Как DDoS-атаки стали для нас рутиной и как ML помогает их отражать / Комментарии / Хабр

Привет!

Спасибо за вопросы, давай попробую на них ответить

Как делаете инференс?

Если я правильно понял твой вопрос, то происходит следующее:
- Запрос поступает в Антиробот на “быструю часть”
- Из запроса извлекается множество полезных факторов, более тысячи штук
- Все эти факторы идут на вход CatBoost’у
- Catboost отдает предсказание
- Предсказание матчится с заранее заданным порогом
- В зависимости от порога принимается решение. Например, редирект на капчу

Как удается обеспечить быстрый апскейл сервиса при аттаке? Судя по скриншоту он должен переживать увеличение нагрузки в духе х100 меньше чем за минуту.

К сожалению, я не могу раскрыть здесь подробности.

Но могу сказать, что на каждом этапе прохождения запроса есть свои механизмы, которые могут быть применены во время массированной атаки.
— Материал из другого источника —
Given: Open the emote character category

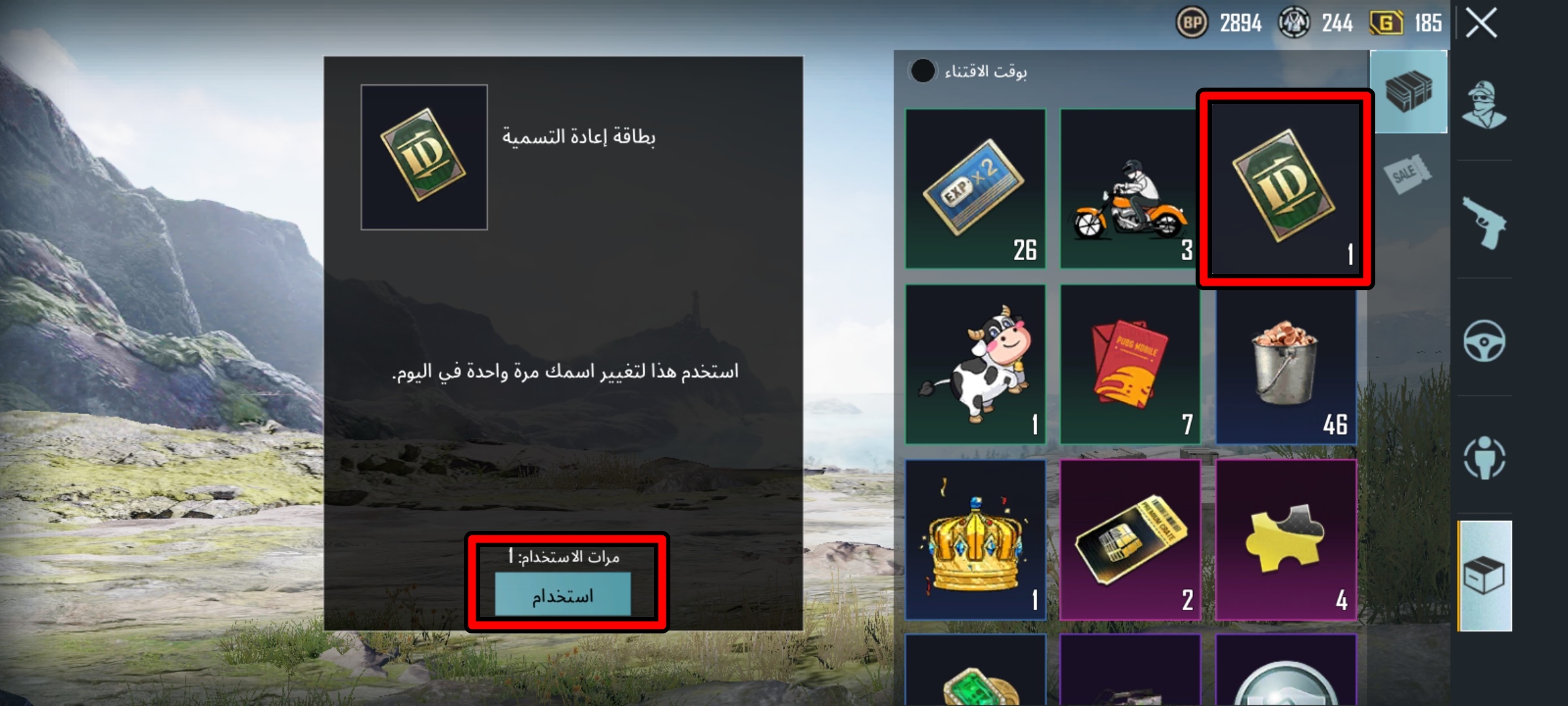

В чем именно роль быстрой vs. умной части? У быстрой сильно меньше recall? Какая часть запросов доходит до умной части?

Благодаря такой комбинации “быстрой” и “умной” частей получается как соответствовать требованиям к времени ответа, так и обладать достаточным уровнем recall’а (полноты).
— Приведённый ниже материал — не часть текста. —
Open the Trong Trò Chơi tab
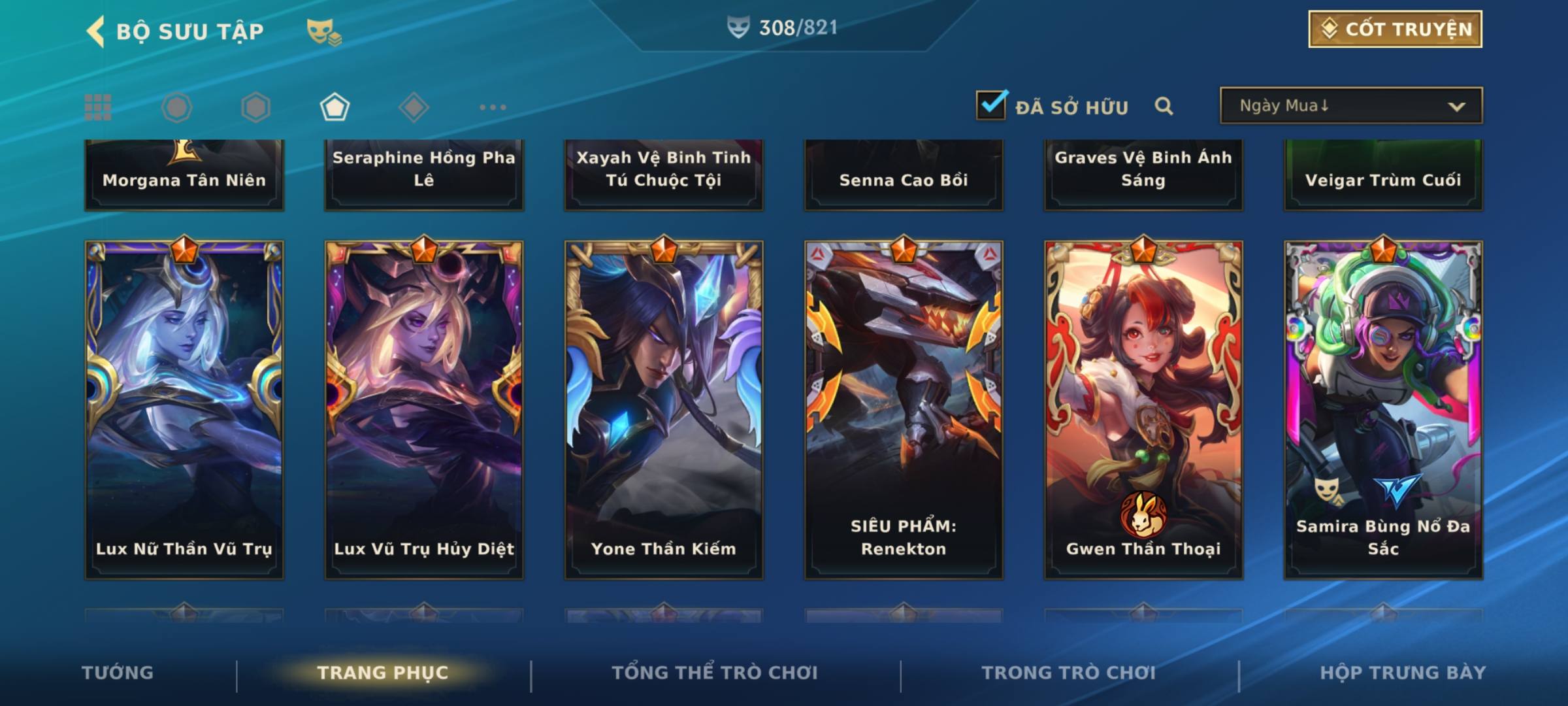 1069,673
У “умной” части больше факторов и они сложнее с точки зрения вычислений. Это позволяет иметь очень высокий показатель recall.

В зависимости от атаки до “умной” части может доходить разная доля запросов.

Как размечаете выборку, как проверяете что recall/precision остаются в заданных границах? Делаете какой-то пост-анализ или есть какие-то метрики в реалтайме?

В целом задачей разметки данных мы занимаемся внутри команды. Эту задачу невозможно поручить, например, асессорам.

У нас есть как пост-анализ, тут идеально подходят продуктовые метрики, на них можно равняться как финальный результат.

Так есть и реалтайм метрики, которые показывают есть ли сейчас какая-либо проблема в проде.